Jego zdaniem polskie rozwiązania podążają za trendem obserwowanym w największych miastach Europy Zachodniej, na przykład w Madrycie połowa autobusów miejskich jest napędzana gazem, zaś Bruksela od 2016 roku nie kupuje autobusów z napędem diesla.
Planom popularyzacji ekologicznego paliwa jakim jest CNG mogłaby pomóc także zapowiadana decyzja resortu finansów o redukcji stawki podatku akcyzowego na gaz ziemny CNG przeznaczony do napędu silników spalinowych.
Firma zatem intensywnie promuje ten rodzaj paliwa transportowego, nawiązując współpracę bezpośrednio z miastami, jak Tarnów, Tychy, Rzeszów i Sanok. Poza tym PGNiG połączyło siły ze spółką Autosan – znanym producentem autobusów (także na gaz), by wspierać się przy poszukiwaniu nowych klientów.
Konieczna smogowa edukacja
Mówiąc o walce ze smogiem, nie można zapominać o programach edukacyjnych.
– Trzeba zwłaszcza w małych miejscowościach uświadomić ludziom skalę problemu, bo inaczej go nie rozwiążemy – powiedział Andrzej Guła „Polski Alarm Smogowy”.
Szefowie PGNiG i Tauron zgodnie przyznali, że chodzi o to by wiedza o tym jak zapobiegać zanieczyszczeniu powietrza stała się bardziej powszechna. Wiceprezes Kamiński mówił, że walka ze smogiem toczy się na wielu płaszczyznach.
– Nie zaklinamy rzeczywistości, robimy wszystko, aby pokazać skalę problemu i w luźnej formule zaprezentować możliwości działania - dodał.
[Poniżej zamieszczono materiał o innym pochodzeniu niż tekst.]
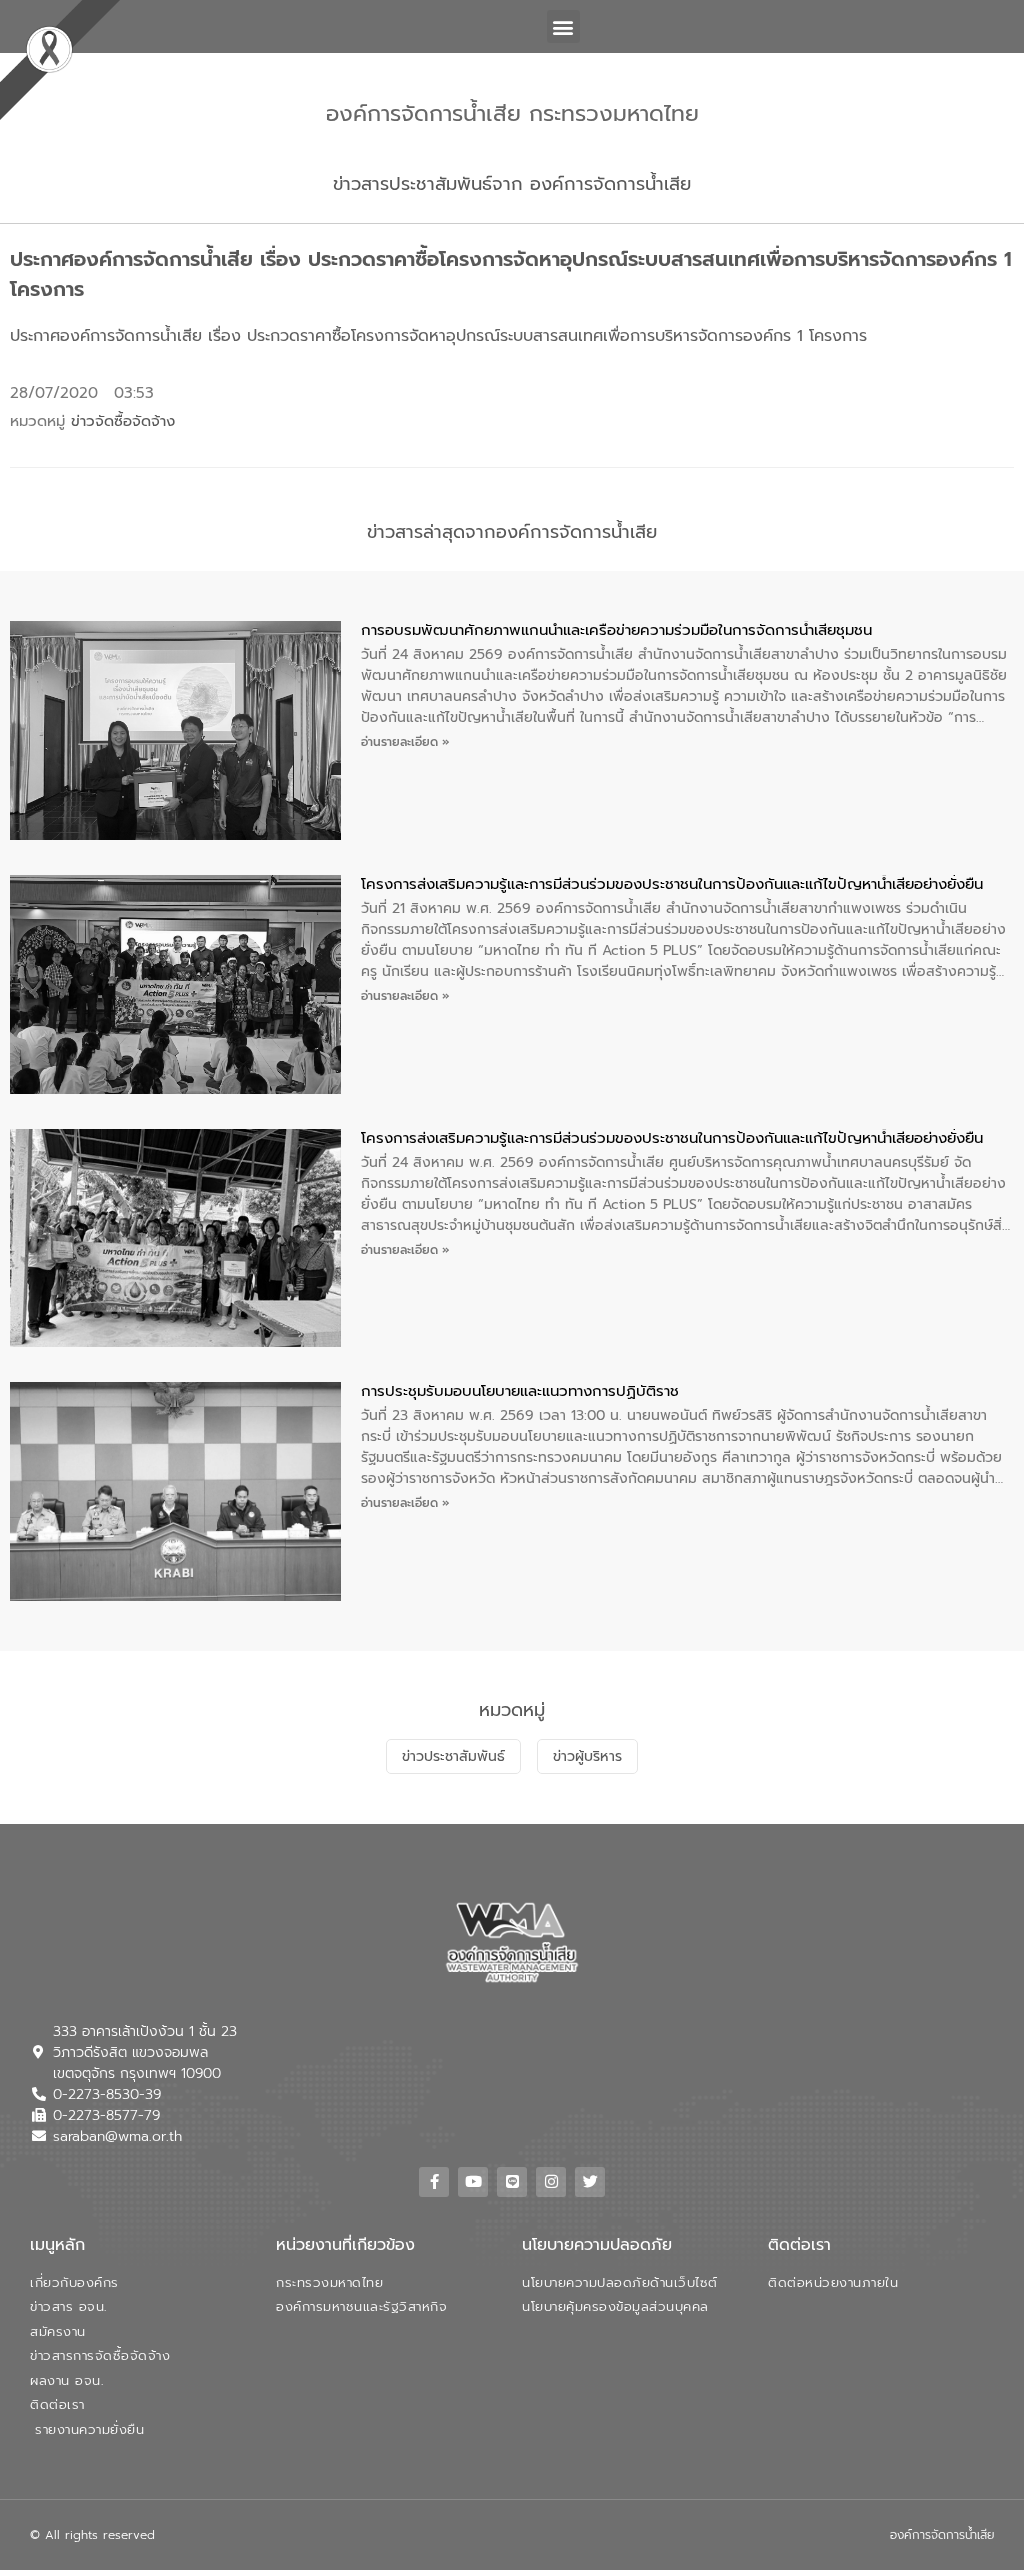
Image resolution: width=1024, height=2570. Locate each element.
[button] (563, 26)
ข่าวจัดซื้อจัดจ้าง (123, 421)
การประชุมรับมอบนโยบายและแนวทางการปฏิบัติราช (520, 1391)
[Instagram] (551, 2182)
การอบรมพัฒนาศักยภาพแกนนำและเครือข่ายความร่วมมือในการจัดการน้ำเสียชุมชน (616, 630)
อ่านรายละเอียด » (405, 742)
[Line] (512, 2182)
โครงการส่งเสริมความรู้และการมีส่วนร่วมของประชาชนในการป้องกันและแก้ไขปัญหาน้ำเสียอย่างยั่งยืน (672, 884)
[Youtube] (473, 2182)
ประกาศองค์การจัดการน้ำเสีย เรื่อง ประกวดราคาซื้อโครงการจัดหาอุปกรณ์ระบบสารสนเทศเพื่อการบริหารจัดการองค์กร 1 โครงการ (438, 336)
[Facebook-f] (434, 2182)
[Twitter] (590, 2182)
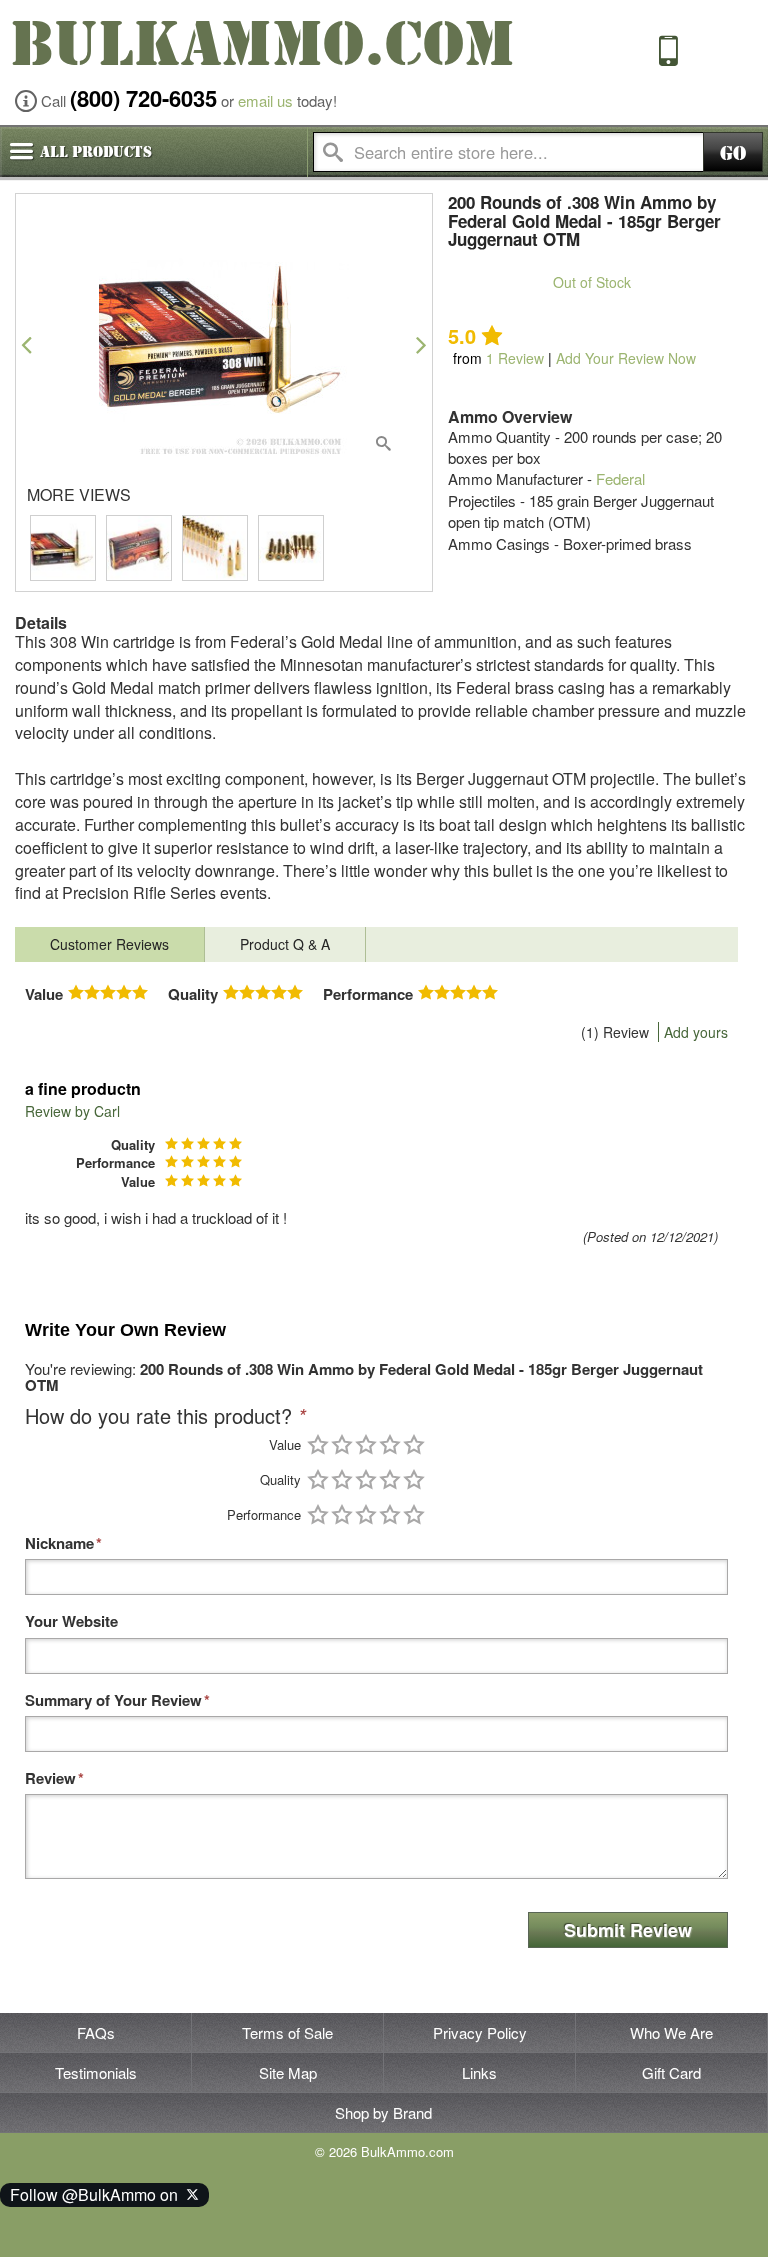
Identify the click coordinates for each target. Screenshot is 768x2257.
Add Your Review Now (626, 358)
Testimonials (96, 2072)
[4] (390, 1444)
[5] (414, 1444)
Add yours (696, 1032)
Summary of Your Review (113, 1700)
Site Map (288, 2072)
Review (515, 358)
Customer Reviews (109, 944)
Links (479, 2072)
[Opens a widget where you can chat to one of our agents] (75, 2222)
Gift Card (671, 2072)
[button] (26, 344)
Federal (620, 478)
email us (265, 100)
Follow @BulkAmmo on (98, 2194)
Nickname (59, 1543)
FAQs (96, 2032)
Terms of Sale (287, 2032)
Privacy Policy (480, 2032)
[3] (366, 1444)
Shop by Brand (383, 2112)
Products (96, 152)
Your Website (71, 1621)
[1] (318, 1444)
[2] (342, 1444)
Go (733, 153)
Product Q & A (285, 944)
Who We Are (671, 2032)
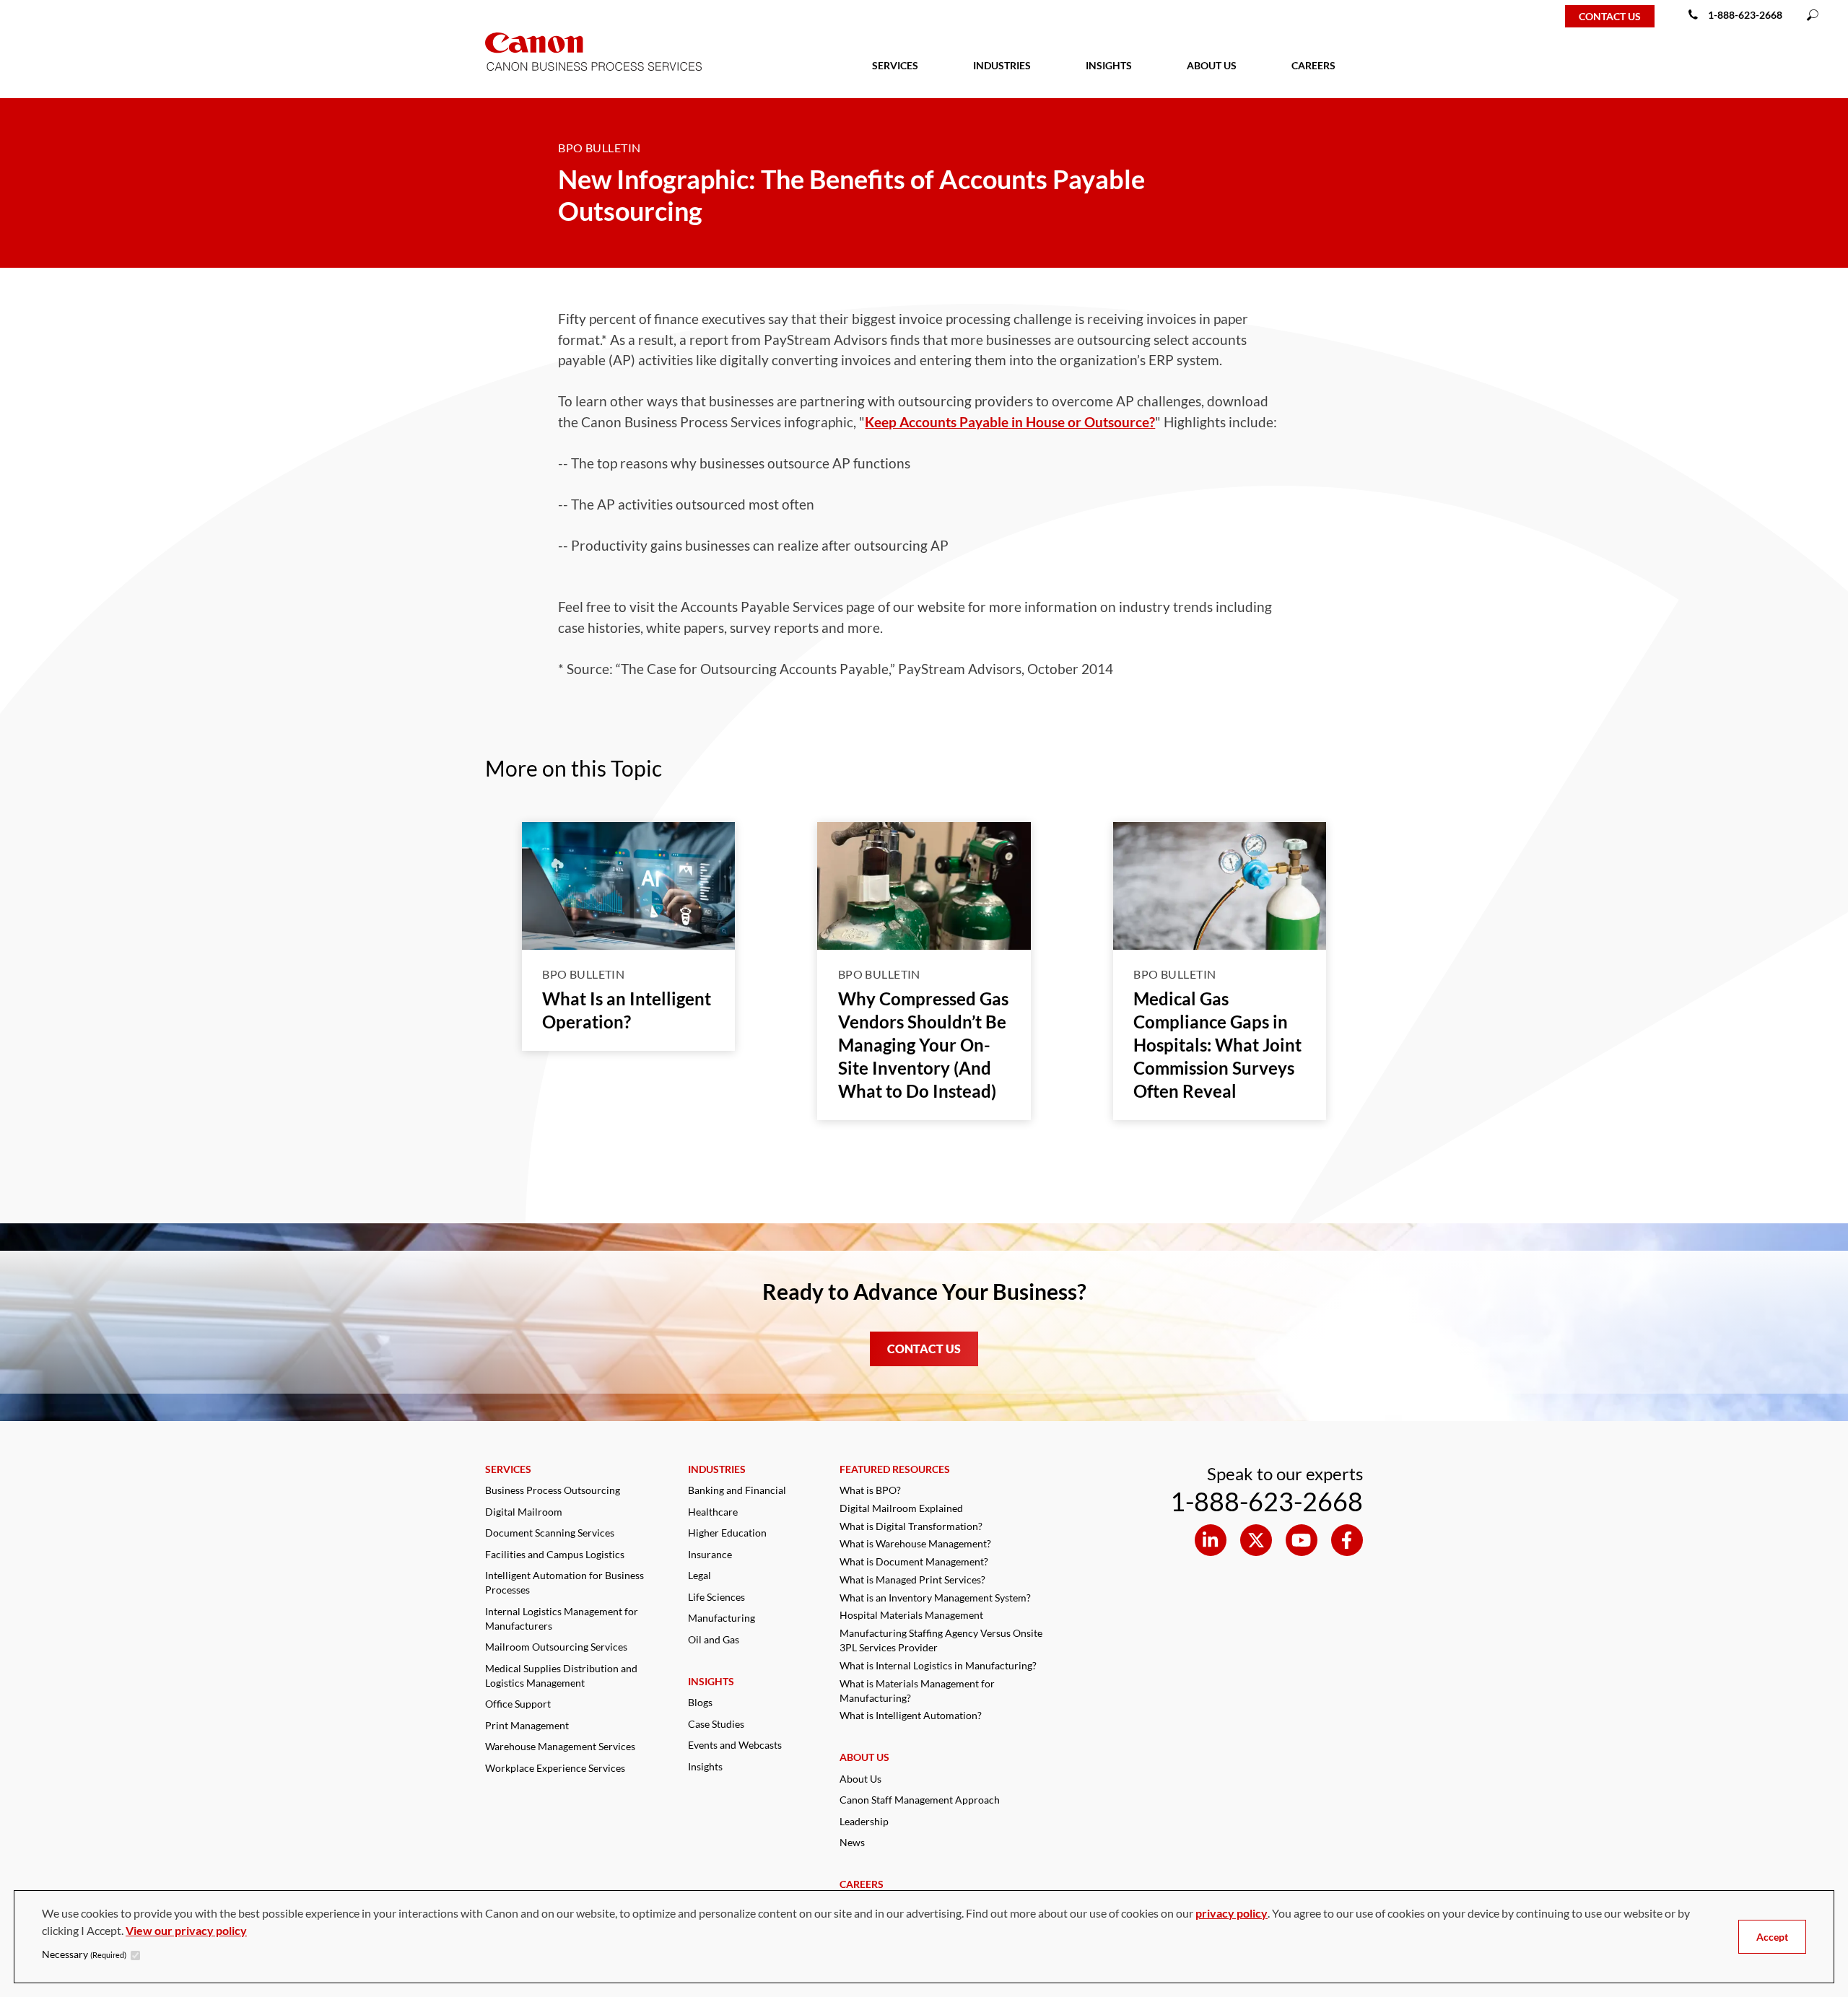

Tauron uruchomił ponad rok temu program edukacyjno-ekologiczny „ODDYCHAJ POWIETRZEM”. W ramach działań przewidziano prelekcję na temat sposobów walki ze smogiem, w tym zbieranie danych do badań na temat wiedzy mieszkańców o zanieczyszczeniu powietrza i bezpieczeństwa w sezonie grzewczym.
Natomiast PGNiG za pośrednictwem Fundacji im. I. Łukasiewicza realizuje program „Rodzice i dzieci, Powietrze bez śmieci” dedykowany dla szkół oraz samorządów.
Do akcji zgłosiło się już blisko 1000 szkół i ponad 170 gmin. Celem jest edukacja w zakresie walki ze zjawiskiem tzw. „niskiej emisji”. W ramach akcji wybrane szkoły mogą wygrać nowoczesne wyposażenie dla pracowni przyrodniczych. Z kolei gminy w ramach internetowego głosowania walczą o naukowe stacje zabaw dla dzieci.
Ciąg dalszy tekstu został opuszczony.